Transition politique : Lajenès Kisa W Vle ? rejette le « dialogue du Montana » et exige la fin du CPT le 7 février
Le mouvement de jeunesse Lajenès Kisa W Vle (LKV) a vivement critiqué le dialogue politique organisé à l’Hôtel Montana par des conseillers présidentiels. Dans une note de presse publiée ce mercredi 4 février, l’organisation qualifie cette initiative de « parodie de dialogue » et réaffirme sa position en faveur de la fin du Conseil présidentiel de transition (CPT) le 7 février 2026, plaidant pour l’instauration immédiate d’un exécutif monocéphale.
Pour LKV, la rencontre tenue à l’Hôtel Montana ne peut en aucun cas être assimilée à un véritable dialogue national. Le mouvement y voit une mise en scène politique, dénuée de vision stratégique et de sens historique, estimant qu’elle ne répond ni aux urgences sécuritaires du pays ni aux attentes de la population, en particulier celles de la jeunesse.
Un exécutif monocéphale pour écarter tout vide institutionnel
S’appuyant sur l’article 28.1 du décret portant création et fonctionnement du CPT, Lajenès Kisa W Vle affirme qu’à compter du 7 février 2026, la transition doit être conduite par un exécutif monocéphale. Le mouvement rejette l’argument du vide institutionnel, soutenant que le Conseil des ministres est appelé à assurer la continuité de l’État, avec un mandat strictement encadré et limité à l’organisation d’élections crédibles.
Une transition limitée jusqu’au 7 février 2027
LKV plaide pour une transition courte, prenant fin au plus tard le 7 février 2027, date à laquelle un président élu devrait entrer en fonction.
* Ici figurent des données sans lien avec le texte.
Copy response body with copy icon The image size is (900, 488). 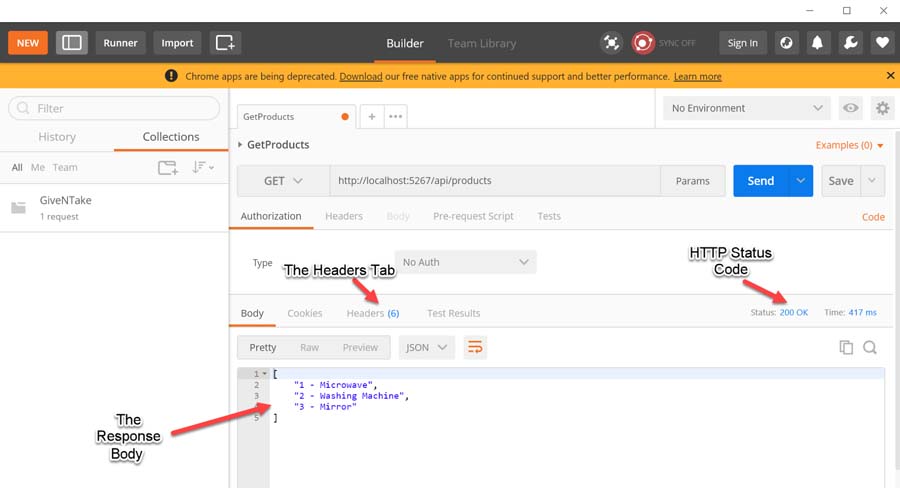846,347
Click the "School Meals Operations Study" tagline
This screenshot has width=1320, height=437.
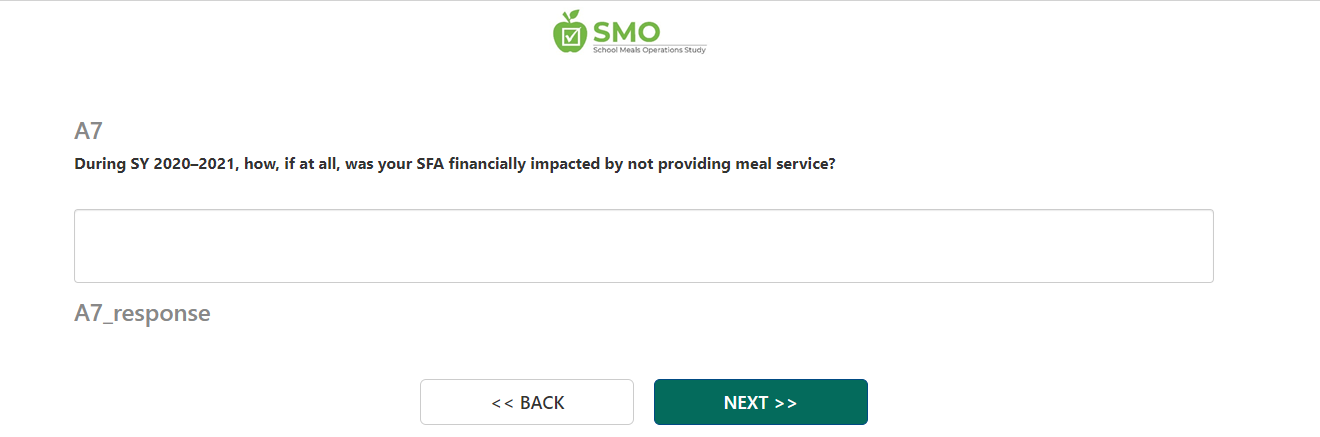[649, 49]
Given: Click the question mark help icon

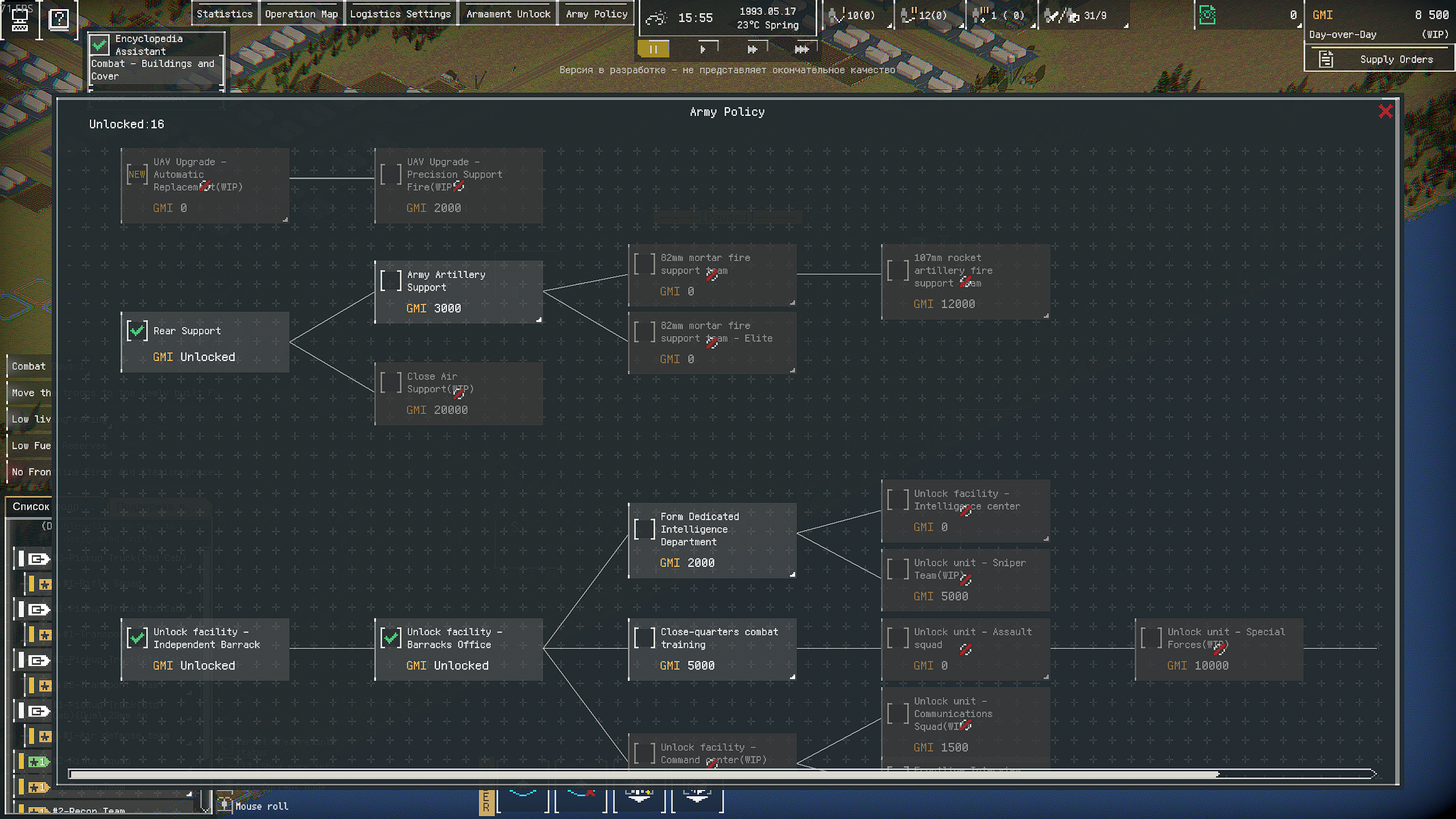Looking at the screenshot, I should click(x=59, y=19).
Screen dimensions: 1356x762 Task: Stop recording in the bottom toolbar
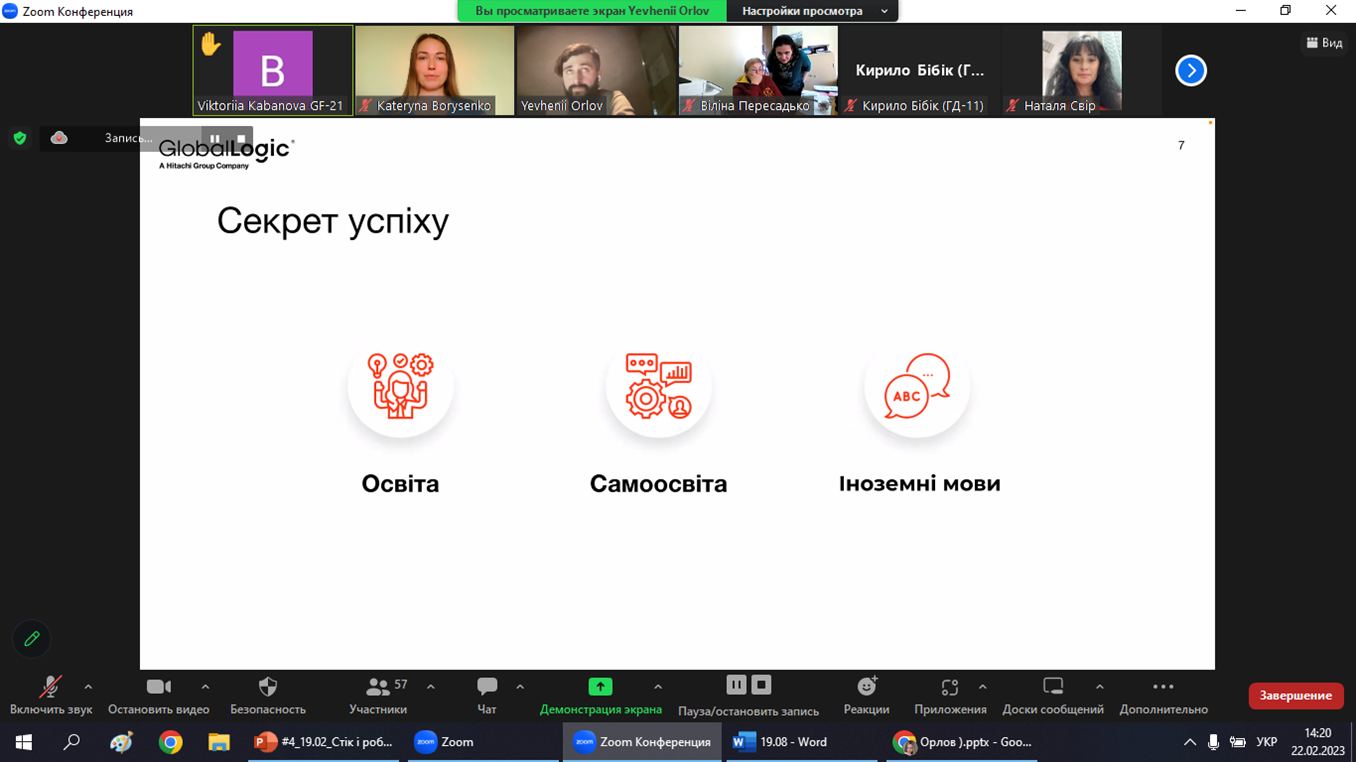coord(761,685)
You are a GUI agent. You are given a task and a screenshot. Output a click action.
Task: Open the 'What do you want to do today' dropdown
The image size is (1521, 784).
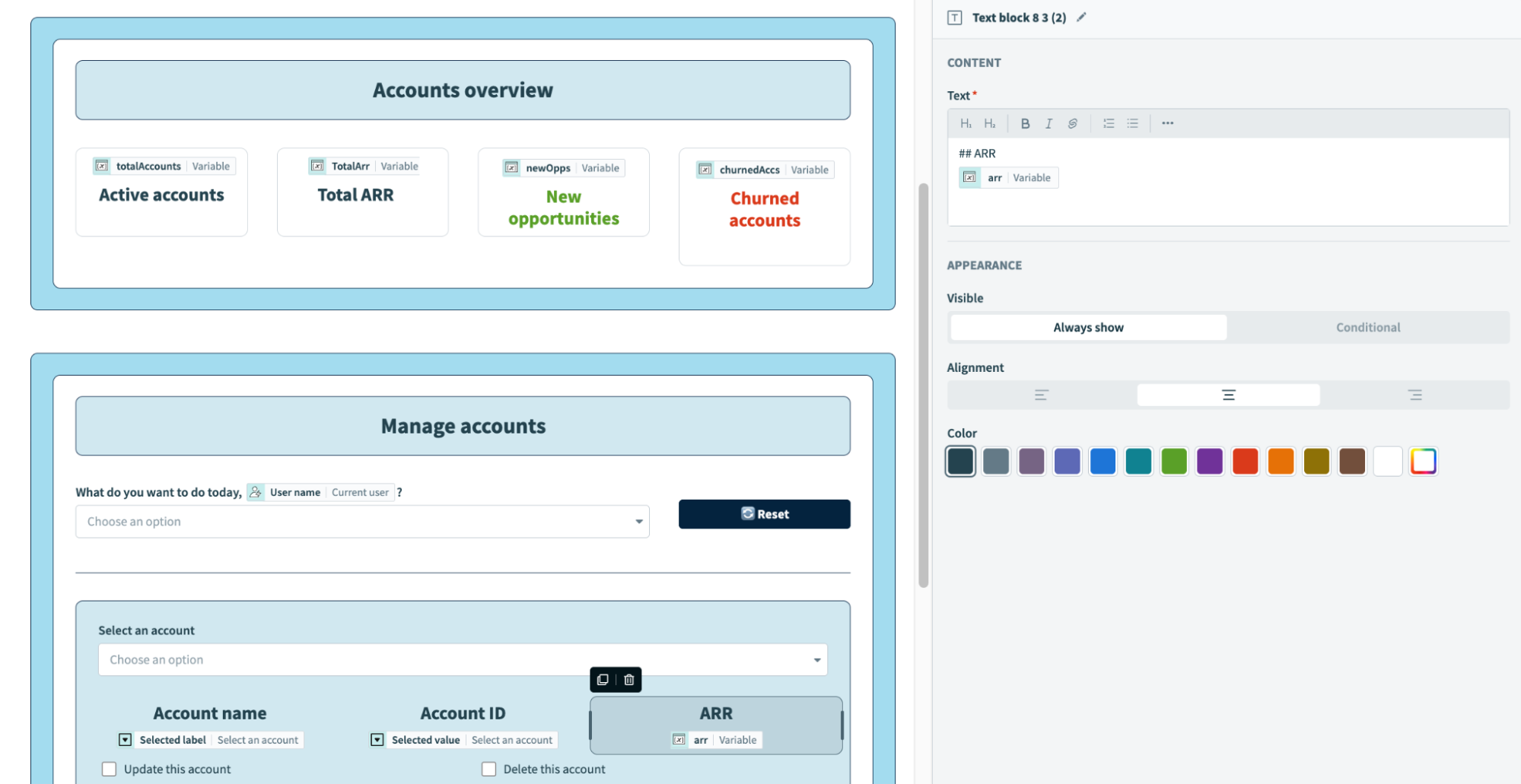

Selon le mouvement, cette période transitoire doit se concentrer sur des priorités jugées non négociables : le rétablissement de la sécurité, l’organisation d’élections libres et transparentes, la relance des services publics essentiels et un redressement social minimal.
Un gouvernement technocratique ouvert à la jeunesse
Le mouvement appelle à la mise en place d’un gouvernement composé de technocrates, de jeunes cadres compétents et de personnalités crédibles, sélectionnés sur la base de leur intégrité, de leur expertise et de leur indépendance vis-à-vis des clans politiques traditionnels. LKV insiste sur la nécessité de mécanismes de contrôle renforcés et rejette toute tentative de prolongation de la transition.
Pacte de gouvernabilité et appel à la mobilisation citoyenne
Enfin, Lajenès Kisa W Vle propose la signature, dès le 8 février, d’un Pacte de gouvernabilité réunissant acteurs politiques et société civile autour de principes de non-agression politique et de transparence. Parallèlement, le mouvement appelle la population à une veillée patriotique à minuit, destinée à marquer symboliquement la fin du CPT, qu’il considère comme l’incarnation d’une transition « sans cap ».